-- Exercise passage --
::::::::::

Each BERT layer follows a simple pattern:
The Feed-Forward Network
After attention, each token is processed independently through a small neural network:
Why expand then contract? The FFN expands from 768 → 3072 dimensions, then contracts back. This allows the network to compute complex transformations in a higher-dimensional space.
class BERTLayer(nnx.Module):
"""One layer of BERT: Attention + FFN with residual connections."""
def __init__(self, hidden_size: int, num_heads: int, *, rngs: nnx.Rngs):
self.attention = BERTAttention(hidden_size, num_heads, rngs=rngs)
self.norm1 = nnx.LayerNorm(hidden_size, rngs=rngs)
self.norm2 = nnx.LayerNorm(hidden_size, rngs=rngs)
self.dropout = nnx.Dropout(0.1, rngs=rngs)
# FFN: expand 4x, then contract
intermediate = hidden_size * 4
self.ffn = nnx.Sequential(
nnx.Linear(hidden_size, intermediate, rngs=rngs),
nnx.gelu,
nnx.Linear(intermediate, hidden_size, rngs=rngs)
)
def __call__(self, x, training: bool = True):
# Attention block with residual
attn_out = self.attention(x)
x = self.norm1(x + self.dropout(attn_out, deterministic=not training))
# FFN block with residual
ffn_out = self.ffn(x)
x = self.norm2(x + self.dropout(ffn_out, deterministic=not training))
return x
4. The Complete BERT Model
Stack 12 layers, add an embedding layer and a prediction head:
class BERT(nnx.Module):
"""Complete BERT model for Masked Language Modeling."""
def __init__(self, vocab_size=30522, hidden_size=768, num_layers=12,
num_heads=12, max_len=512, *, rngs: nnx.Rngs):
self.embeddings = BERTEmbeddings(vocab_size, max_len, hidden_size, rngs=rngs)
self.layers = [
BERTLayer(hidden_size, num_heads, rngs=rngs)
for _ in range(num_layers)
]
# MLM Head: predict original token
self.head = nnx.Linear(hidden_size, vocab_size, rngs=rngs)
def __call__(self, input_ids, training: bool = True):
# Embed tokens
x = self.embeddings(input_ids, training=training)
# Pass through all transformer layers
for layer in self.layers:
x = layer(x, training=training)
# Predict vocabulary distribution
return self.head(x)
5. Training BERT: The Masking Game
BERT learns by playing a fill-in-the-blank game. We hide 15% of words and ask BERT to guess them.

::::::::::

-- Task prompt --
Copy the BERT text word for word between "x = self.norm1(x" and "max_len, hidden_size, rngs=rngs)", inclusive.

::::::::::

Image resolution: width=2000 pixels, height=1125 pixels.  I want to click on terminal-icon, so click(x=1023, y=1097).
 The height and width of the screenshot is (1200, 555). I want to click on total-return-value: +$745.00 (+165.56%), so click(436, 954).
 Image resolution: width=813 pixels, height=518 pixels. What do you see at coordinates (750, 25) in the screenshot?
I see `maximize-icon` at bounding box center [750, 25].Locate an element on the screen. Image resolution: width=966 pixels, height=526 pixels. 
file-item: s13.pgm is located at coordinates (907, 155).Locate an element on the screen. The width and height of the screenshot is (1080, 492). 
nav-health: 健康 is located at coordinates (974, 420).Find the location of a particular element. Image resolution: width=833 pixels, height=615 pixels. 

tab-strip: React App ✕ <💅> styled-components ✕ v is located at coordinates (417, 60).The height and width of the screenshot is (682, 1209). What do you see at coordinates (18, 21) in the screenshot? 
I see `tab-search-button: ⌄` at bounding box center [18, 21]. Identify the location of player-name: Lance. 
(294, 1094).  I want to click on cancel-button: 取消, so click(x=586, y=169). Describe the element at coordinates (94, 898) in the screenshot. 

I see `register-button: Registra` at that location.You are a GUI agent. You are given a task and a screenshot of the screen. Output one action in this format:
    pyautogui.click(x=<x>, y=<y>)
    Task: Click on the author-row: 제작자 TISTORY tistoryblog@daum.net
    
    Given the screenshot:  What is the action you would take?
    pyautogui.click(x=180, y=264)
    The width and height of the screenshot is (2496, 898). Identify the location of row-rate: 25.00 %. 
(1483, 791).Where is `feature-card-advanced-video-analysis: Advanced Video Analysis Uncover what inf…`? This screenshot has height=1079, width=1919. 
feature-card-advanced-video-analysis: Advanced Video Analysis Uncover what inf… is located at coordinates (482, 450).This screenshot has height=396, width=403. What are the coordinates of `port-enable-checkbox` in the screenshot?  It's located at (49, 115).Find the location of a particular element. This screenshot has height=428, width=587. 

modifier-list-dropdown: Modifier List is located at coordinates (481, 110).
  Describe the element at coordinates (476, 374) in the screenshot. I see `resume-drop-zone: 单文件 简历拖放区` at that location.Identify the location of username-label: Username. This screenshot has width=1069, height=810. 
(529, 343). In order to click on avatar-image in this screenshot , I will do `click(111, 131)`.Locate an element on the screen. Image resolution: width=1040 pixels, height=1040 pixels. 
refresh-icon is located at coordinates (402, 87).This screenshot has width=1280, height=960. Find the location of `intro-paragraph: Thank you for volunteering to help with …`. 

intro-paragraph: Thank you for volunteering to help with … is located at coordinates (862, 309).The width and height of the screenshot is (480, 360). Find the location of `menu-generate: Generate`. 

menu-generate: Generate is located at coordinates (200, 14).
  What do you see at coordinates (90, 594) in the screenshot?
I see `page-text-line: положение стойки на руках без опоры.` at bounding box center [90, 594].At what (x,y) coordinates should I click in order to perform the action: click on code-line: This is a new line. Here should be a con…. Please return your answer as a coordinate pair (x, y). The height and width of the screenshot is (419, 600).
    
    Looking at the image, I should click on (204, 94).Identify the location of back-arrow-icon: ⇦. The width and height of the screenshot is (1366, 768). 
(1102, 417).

::::::::::

-- Task response --
x = self.norm1(x + self.dropout(attn_out, deterministic=not training))
# FFN block with residual
ffn_out = self.ffn(x)
x = self.norm2(x + self.dropout(ffn_out, deterministic=not training))
return x
4. The Complete BERT Model
Stack 12 layers, add an embedding layer and a prediction head:
class BERT(nnx.Module):
"""Complete BERT model for Masked Language Modeling."""
def __init__(self, vocab_size=30522, hidden_size=768, num_layers=12,
num_heads=12, max_len=512, *, rngs: nnx.Rngs):
self.embeddings = BERTEmbeddings(vocab_size, max_len, hidden_size, rngs=rngs)